Stars and Spaulding

Required Stars Training

The first step toward becoming a foster or adoptive parent in Missouri is the agency’s assessment and training program. Everyone goes through the STARS program, with adoptive parents continuing with an additional 12 hours in the Spaulding program. The STARS program equips prospective foster and adoptive families with the skills they’ll need to effectively serve some of Missouri’s most vulnerable children.

The STARS program is important for even the most experienced parents, because fostering and adopting is very different from parenting a child born to you. The STARS program trains parents to skillfully guide children in their care.

Spaulding Program

After STARS training, the additional Spaulding program is offered free of charge for prospective adoptive families.

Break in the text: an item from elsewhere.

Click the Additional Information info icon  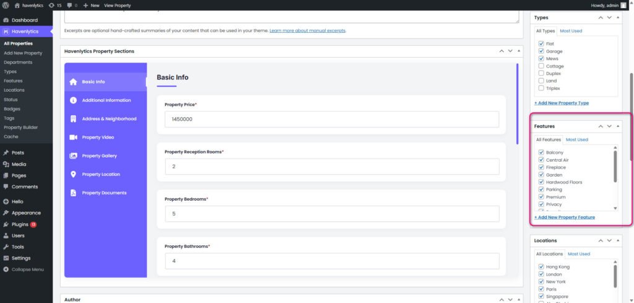[x=73, y=100]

Spaulding training offers families the tools and information that they need to: explain how adoptive families are different; importance of separation, loss, and grief in adoption; understand attachment and its importance in adoption; anticipate challenges and be able to identify strategies for managing challenges as an adoptive family; and to explore the lifelong commitment to a child that adoption brings.

STARS and Spaulding Training sessions are the place to answer your questions, build relationships with other parents and with the license agency to determine whether your family has the ability to meet the children’s needs.

Free 27-hour Training

STARS is a free 27-hour training program that will prepare you to: Protect and nurture foster children; meet the children’s developmental needs and address developmental delays; support relationships between children and their families; connect children with safe, nurturing relationships intended to last a lifetime; work as a member of a professional team; and make important decisions about whether or not fostering or adopting a child is right for you and your family.

In-Home Assessment Process

STARS also includes an in-home assessment process that includes four visits to your home by a Family Development Specialist, who discusses information with prospective foster/adoptive families regarding the state agency and the children in their care. The agency will also discuss with the applicants their own family’s relationships and observe the home environment for compliance with licensing requirements.

"One Heart placed the entire training into the context of foster care as a divine calling to be the hands and feet of Christ in a hurting child’s life. It taught us how to put the challenging times that would inevitably come into a Christ-centered perspective."